» **Exercise**: Print exactly, and only, the lines running from the line containing "Where should I click to: Activate" through the end of the records below.

» **The records**:
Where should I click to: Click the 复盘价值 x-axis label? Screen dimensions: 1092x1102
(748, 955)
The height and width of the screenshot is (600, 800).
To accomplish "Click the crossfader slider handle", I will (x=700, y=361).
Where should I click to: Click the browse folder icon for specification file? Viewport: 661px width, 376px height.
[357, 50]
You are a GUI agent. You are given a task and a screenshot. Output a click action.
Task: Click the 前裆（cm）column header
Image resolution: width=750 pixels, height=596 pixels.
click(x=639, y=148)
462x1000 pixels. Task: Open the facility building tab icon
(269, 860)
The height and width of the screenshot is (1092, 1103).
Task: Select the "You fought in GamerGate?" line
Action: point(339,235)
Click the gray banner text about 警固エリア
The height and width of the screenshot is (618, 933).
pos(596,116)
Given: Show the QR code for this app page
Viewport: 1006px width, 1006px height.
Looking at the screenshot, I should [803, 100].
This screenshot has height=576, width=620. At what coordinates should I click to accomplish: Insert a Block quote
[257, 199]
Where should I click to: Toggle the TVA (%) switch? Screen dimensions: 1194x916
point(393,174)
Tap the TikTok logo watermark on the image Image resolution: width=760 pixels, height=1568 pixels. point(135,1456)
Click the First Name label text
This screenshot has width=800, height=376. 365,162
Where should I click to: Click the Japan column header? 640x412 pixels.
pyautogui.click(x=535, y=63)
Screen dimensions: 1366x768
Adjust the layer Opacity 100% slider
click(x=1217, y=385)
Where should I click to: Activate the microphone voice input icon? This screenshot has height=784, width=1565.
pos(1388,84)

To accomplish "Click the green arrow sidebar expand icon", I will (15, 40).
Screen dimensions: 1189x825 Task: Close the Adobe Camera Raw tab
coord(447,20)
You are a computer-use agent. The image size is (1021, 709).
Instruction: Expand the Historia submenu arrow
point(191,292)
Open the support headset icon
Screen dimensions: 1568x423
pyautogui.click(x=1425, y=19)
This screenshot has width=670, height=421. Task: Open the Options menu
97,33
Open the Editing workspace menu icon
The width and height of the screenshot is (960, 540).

» **Task answer**:
Where should I click to: Activate the microphone voice input icon? This screenshot has height=784, width=1565.
pos(1388,84)

To accomplish "Click the green arrow sidebar expand icon", I will (15, 40).
Screen dimensions: 1189x825 Task: Close the Adobe Camera Raw tab
coord(447,20)
You are a computer-use agent. The image size is (1021, 709).
Instruction: Expand the Historia submenu arrow
point(191,292)
Open the support headset icon
Screen dimensions: 1568x423
pyautogui.click(x=1425, y=19)
This screenshot has width=670, height=421. Task: Open the Options menu
97,33
Open the Editing workspace menu icon
The width and height of the screenshot is (960, 540).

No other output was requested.